_Task statement_. Copy the rows below word for word, from the first line down through the line that contains "[x=288, y=254]".

_Data records_.
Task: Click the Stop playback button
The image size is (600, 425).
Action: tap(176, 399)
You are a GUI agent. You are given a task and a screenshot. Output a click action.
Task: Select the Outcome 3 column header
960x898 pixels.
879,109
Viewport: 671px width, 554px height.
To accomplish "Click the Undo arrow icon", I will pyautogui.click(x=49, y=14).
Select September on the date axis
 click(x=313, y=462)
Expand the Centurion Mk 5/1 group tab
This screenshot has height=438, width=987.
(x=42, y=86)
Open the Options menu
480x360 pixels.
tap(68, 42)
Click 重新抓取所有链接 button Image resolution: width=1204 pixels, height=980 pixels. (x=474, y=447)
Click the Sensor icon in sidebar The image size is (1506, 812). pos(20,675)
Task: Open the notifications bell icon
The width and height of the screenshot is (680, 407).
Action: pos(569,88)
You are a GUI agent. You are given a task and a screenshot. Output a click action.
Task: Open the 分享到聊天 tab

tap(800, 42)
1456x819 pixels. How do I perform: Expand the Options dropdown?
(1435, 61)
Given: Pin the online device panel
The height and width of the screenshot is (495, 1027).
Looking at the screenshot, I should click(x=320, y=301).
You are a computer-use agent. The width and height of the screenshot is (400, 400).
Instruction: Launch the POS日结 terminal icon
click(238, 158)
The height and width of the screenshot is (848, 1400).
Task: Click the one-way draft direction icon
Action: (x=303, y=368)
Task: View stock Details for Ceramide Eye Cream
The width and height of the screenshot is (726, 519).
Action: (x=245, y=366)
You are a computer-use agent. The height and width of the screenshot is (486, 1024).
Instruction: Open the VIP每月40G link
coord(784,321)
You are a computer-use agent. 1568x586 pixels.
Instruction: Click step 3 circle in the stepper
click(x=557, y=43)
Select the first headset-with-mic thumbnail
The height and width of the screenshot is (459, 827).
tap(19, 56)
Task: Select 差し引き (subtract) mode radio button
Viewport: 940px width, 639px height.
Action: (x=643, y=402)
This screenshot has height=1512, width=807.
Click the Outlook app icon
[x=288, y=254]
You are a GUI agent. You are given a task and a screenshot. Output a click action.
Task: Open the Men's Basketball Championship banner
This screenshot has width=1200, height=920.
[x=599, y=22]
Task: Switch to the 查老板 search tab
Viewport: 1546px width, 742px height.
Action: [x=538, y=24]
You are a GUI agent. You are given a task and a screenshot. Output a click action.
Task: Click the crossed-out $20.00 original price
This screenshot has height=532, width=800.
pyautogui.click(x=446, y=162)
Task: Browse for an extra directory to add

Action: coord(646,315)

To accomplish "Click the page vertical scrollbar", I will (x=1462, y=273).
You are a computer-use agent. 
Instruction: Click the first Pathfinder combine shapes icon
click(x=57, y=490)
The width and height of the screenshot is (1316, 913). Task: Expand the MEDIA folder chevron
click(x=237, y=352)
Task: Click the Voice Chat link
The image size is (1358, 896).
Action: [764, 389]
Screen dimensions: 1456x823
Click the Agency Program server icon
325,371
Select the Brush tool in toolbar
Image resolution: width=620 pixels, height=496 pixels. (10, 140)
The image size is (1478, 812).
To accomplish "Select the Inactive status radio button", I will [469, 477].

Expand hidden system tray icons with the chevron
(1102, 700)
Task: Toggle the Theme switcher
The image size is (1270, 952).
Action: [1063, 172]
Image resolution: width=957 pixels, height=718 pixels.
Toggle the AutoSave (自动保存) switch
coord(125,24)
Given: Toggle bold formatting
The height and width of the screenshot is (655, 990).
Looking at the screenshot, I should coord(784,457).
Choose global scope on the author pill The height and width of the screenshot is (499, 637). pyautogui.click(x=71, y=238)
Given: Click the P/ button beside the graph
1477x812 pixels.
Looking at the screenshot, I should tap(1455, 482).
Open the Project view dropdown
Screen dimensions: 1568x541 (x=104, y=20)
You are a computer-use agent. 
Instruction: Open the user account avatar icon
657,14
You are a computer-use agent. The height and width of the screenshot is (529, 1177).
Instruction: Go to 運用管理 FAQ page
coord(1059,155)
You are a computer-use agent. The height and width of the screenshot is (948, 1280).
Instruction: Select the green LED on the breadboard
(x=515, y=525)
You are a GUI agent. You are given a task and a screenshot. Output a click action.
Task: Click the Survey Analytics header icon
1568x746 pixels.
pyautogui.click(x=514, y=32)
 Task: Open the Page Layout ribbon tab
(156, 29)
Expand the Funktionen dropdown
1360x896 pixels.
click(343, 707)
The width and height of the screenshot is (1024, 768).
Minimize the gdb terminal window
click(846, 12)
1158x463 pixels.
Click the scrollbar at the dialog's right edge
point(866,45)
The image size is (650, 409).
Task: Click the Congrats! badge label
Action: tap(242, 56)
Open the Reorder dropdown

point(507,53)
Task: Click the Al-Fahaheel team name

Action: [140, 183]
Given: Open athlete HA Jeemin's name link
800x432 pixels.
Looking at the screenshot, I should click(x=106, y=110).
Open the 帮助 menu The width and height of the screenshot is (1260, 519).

_Output_.
Task: Click the Stop playback button
The image size is (600, 425).
Action: tap(176, 399)
You are a GUI agent. You are given a task and a screenshot. Output a click action.
Task: Select the Outcome 3 column header
960x898 pixels.
879,109
Viewport: 671px width, 554px height.
To accomplish "Click the Undo arrow icon", I will pyautogui.click(x=49, y=14).
Select September on the date axis
 click(x=313, y=462)
Expand the Centurion Mk 5/1 group tab
This screenshot has height=438, width=987.
(x=42, y=86)
Open the Options menu
480x360 pixels.
tap(68, 42)
Click 重新抓取所有链接 button Image resolution: width=1204 pixels, height=980 pixels. (x=474, y=447)
Click the Sensor icon in sidebar The image size is (1506, 812). pos(20,675)
Task: Open the notifications bell icon
The width and height of the screenshot is (680, 407).
Action: pos(569,88)
You are a GUI agent. You are given a task and a screenshot. Output a click action.
Task: Open the 分享到聊天 tab

tap(800, 42)
1456x819 pixels. How do I perform: Expand the Options dropdown?
(1435, 61)
Given: Pin the online device panel
The height and width of the screenshot is (495, 1027).
Looking at the screenshot, I should click(x=320, y=301).
You are a computer-use agent. The width and height of the screenshot is (400, 400).
Instruction: Launch the POS日结 terminal icon
click(238, 158)
The height and width of the screenshot is (848, 1400).
Task: Click the one-way draft direction icon
Action: (x=303, y=368)
Task: View stock Details for Ceramide Eye Cream
The width and height of the screenshot is (726, 519).
Action: (x=245, y=366)
You are a computer-use agent. The height and width of the screenshot is (486, 1024).
Instruction: Open the VIP每月40G link
coord(784,321)
You are a computer-use agent. 1568x586 pixels.
Instruction: Click step 3 circle in the stepper
click(x=557, y=43)
Select the first headset-with-mic thumbnail
The height and width of the screenshot is (459, 827).
tap(19, 56)
Task: Select 差し引き (subtract) mode radio button
Viewport: 940px width, 639px height.
Action: (x=643, y=402)
This screenshot has height=1512, width=807.
Click the Outlook app icon
[x=288, y=254]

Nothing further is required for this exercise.